• Instructions for the task:
Your reply should contain only the line with "Contact (913, 2089)" and the lines after it through the end of the data, each written out exactly.

BEGIN Recorded data

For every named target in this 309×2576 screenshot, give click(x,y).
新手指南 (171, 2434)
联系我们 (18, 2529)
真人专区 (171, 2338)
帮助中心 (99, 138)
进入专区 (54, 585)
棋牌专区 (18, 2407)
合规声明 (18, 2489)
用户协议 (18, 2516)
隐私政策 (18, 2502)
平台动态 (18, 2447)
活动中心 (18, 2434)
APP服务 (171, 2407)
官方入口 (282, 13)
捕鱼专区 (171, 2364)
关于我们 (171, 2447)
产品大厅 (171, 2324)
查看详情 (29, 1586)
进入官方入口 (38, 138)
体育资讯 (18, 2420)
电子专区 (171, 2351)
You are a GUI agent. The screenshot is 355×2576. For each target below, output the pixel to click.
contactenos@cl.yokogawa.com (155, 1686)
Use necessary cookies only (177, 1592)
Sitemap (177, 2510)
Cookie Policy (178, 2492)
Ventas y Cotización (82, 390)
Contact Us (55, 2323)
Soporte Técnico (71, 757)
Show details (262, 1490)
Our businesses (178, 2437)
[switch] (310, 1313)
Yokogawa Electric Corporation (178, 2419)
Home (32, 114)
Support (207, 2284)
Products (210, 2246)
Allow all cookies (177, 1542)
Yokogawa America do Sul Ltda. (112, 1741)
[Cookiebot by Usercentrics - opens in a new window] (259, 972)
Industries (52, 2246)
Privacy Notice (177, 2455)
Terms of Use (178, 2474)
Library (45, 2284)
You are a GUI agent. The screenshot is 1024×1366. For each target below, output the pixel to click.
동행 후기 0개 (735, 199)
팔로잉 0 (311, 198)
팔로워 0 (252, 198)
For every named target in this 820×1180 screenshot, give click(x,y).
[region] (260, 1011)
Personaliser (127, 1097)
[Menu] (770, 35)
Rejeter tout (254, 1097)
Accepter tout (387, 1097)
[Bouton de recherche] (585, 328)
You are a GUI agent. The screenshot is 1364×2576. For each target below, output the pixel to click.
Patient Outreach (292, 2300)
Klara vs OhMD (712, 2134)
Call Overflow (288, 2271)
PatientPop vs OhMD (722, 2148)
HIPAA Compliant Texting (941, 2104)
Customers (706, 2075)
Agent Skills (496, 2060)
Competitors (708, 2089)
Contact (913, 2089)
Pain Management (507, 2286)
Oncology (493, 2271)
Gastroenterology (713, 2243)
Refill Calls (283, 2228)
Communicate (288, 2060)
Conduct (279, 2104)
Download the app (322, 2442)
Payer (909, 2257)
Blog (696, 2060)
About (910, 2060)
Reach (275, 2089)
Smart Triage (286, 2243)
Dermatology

END Recorded data

• Answer section:
Contact (913, 2089)
Pain Management (507, 2286)
Oncology (493, 2271)
Gastroenterology (713, 2243)
Refill Calls (283, 2228)
Communicate (288, 2060)
Conduct (279, 2104)
Download the app (322, 2442)
Payer (909, 2257)
Blog (696, 2060)
About (910, 2060)
Reach (275, 2089)
Smart Triage (286, 2243)
Dermatology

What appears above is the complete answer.